» **Work to complete**: All that is wanted is a word-for-word copy of the data from its first line to the line containing "Task: Focus the 商铺名称 text field", both included.

» **Records**:
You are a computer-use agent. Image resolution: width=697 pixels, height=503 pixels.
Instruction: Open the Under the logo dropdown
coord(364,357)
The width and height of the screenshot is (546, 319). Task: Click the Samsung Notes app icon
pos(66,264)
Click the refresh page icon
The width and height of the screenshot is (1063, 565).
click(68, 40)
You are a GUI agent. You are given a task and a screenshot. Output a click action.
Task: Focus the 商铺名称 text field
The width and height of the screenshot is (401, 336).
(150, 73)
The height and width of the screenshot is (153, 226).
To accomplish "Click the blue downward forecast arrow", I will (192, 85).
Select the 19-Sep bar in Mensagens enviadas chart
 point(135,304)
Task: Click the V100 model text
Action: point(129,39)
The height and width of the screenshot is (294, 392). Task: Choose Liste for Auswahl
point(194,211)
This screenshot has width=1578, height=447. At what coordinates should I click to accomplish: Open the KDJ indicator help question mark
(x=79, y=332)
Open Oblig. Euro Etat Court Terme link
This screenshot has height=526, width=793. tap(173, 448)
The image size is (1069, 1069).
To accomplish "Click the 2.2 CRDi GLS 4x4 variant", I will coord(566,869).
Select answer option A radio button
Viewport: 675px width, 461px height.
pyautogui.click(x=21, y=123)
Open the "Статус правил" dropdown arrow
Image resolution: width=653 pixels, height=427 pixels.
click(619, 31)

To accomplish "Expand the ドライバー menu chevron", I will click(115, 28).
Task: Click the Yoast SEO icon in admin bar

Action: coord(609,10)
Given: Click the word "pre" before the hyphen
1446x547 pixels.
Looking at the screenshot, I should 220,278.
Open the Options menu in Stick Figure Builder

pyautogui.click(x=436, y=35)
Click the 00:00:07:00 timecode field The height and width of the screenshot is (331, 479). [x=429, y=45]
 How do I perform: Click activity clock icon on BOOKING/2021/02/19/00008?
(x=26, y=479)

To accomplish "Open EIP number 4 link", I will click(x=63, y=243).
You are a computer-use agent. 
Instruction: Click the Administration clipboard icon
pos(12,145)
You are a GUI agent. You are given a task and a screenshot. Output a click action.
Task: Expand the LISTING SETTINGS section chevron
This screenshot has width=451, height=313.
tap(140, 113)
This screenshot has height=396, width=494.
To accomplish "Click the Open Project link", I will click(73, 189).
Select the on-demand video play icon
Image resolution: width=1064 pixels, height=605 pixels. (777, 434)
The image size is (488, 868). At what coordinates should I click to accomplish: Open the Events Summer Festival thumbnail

» **Reply**:
You are a computer-use agent. Image resolution: width=697 pixels, height=503 pixels.
Instruction: Open the Under the logo dropdown
coord(364,357)
The width and height of the screenshot is (546, 319). Task: Click the Samsung Notes app icon
pos(66,264)
Click the refresh page icon
The width and height of the screenshot is (1063, 565).
click(68, 40)
You are a GUI agent. You are given a task and a screenshot. Output a click action.
Task: Focus the 商铺名称 text field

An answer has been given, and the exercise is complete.